Enter the 20th century. Britain says, look dawgs, we need your help in this world I, but we PROMISE that if you help us we’ll let you have home rule after as a reward. This is where things get way complicated. Ireland goes ahead with it. A LOT of Irish troops die in World War I, which lasted 1914-1918. But in 1916, Patrick Pearse and a bunch of guys are like, you know, we don’t want to wait. This is called the Post Office Rebellion, or the Easter Rebellion. They seize the general Post Office on O’Connell street and declare an Irish republic. The crazy thing is, they know they have no chance, but there’s this old Irish idea of blood sacrifice…if they die, it will inspire other people to seize the country.

People remain really conflicted about this business. There was no good reason to suspect the English wouldn’t keep faith, except that they hated the British. The Post Office Rebellion was followed by violence which resulted in a treaty with the British…this gave them some things, but not, most people, felt, enough. So Ireland immediately launched into a 20 year Civil war which finally resulted in its partition into North (officially still part of Britain) and the Republic of Ireland. That violence of course continued until the mid-90s in the North and is certainly not entirely dead. As Yeats put it in his poem Easter 1916:

What is it but nightfall?
No, no, not night, but death
Was it needless death after all?
For England may keep faith
For all that is done and said
We know their dream; enough
To know they dreamed and are dead

So no one’s really sure whether the Easter 1916 guys should be considered heroes…,no one was really sure at the time, and less so today…and all of the figures of the early Republic are tainted in some way by their role in the violence which may well (or perhaps may not) have been entirely needless.

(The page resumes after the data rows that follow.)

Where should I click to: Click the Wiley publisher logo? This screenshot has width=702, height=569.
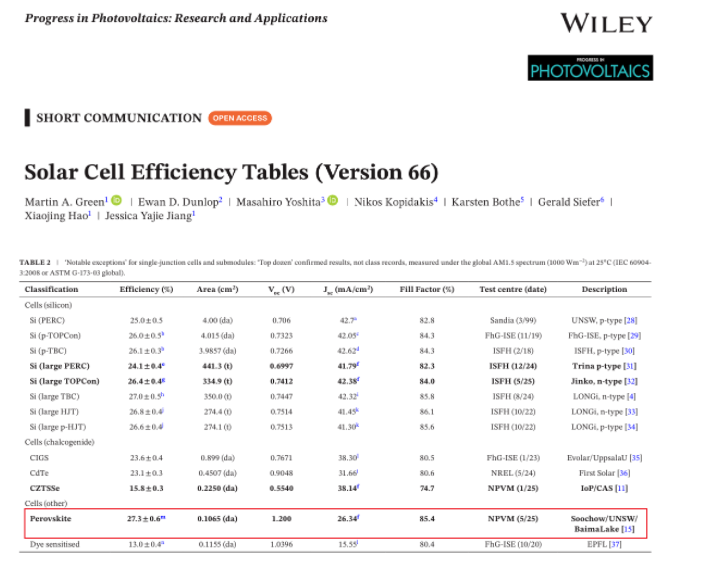coord(606,23)
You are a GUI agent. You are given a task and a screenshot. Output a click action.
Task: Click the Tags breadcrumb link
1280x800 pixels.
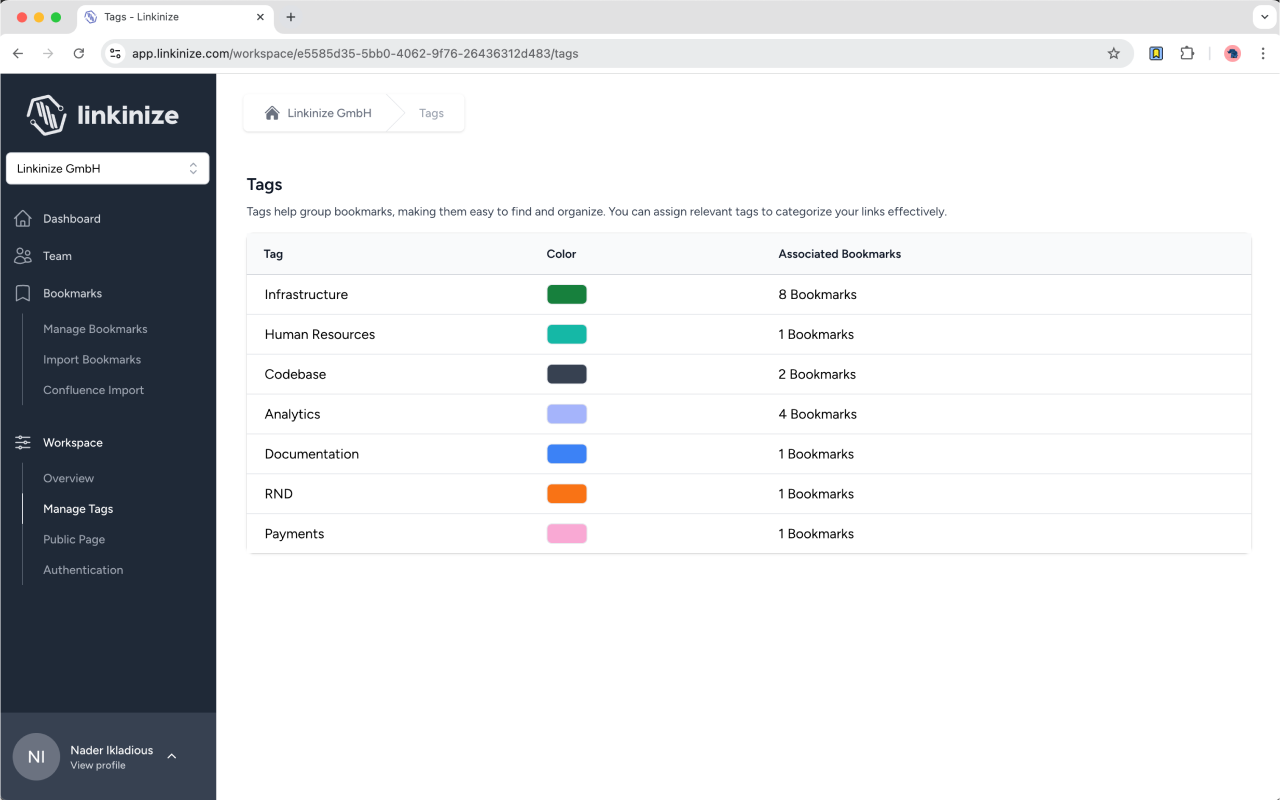click(431, 113)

In the North today, there are six provinces. It’s 40 % Catholic and 45 % Protestant, which explains the violence. Two of the Provinces, Tyrone and Fermanagh, are by far majority Catholic, Londonderry (which Catholics call simply “Derry”, cause of the London thing) is majority Catholic with a strong minority Protestant, Antrim and Downe are Protestant and Armagh is pretty divided. Each province, however, has catholic and protestant districts. And Dublin, being at the time of British rule the locus of it in Ireland, has a very equivocal position indeed. It’s in the south, but it was quite British…yet it was also the site of the Easter Rebellion and so on.

And so we on, boats against the current, blah blah. I thought somebody might be interested. And if they weren’t, I hope they’ve scrolled down…


Well, well. A RATHER long one today. Sorry cats, but you know where the delete button is.

Anyway, you’ll probably hear from me ‘bout once more, maybe twice, and I look forward to hearing about the Dutch takeover from Spain.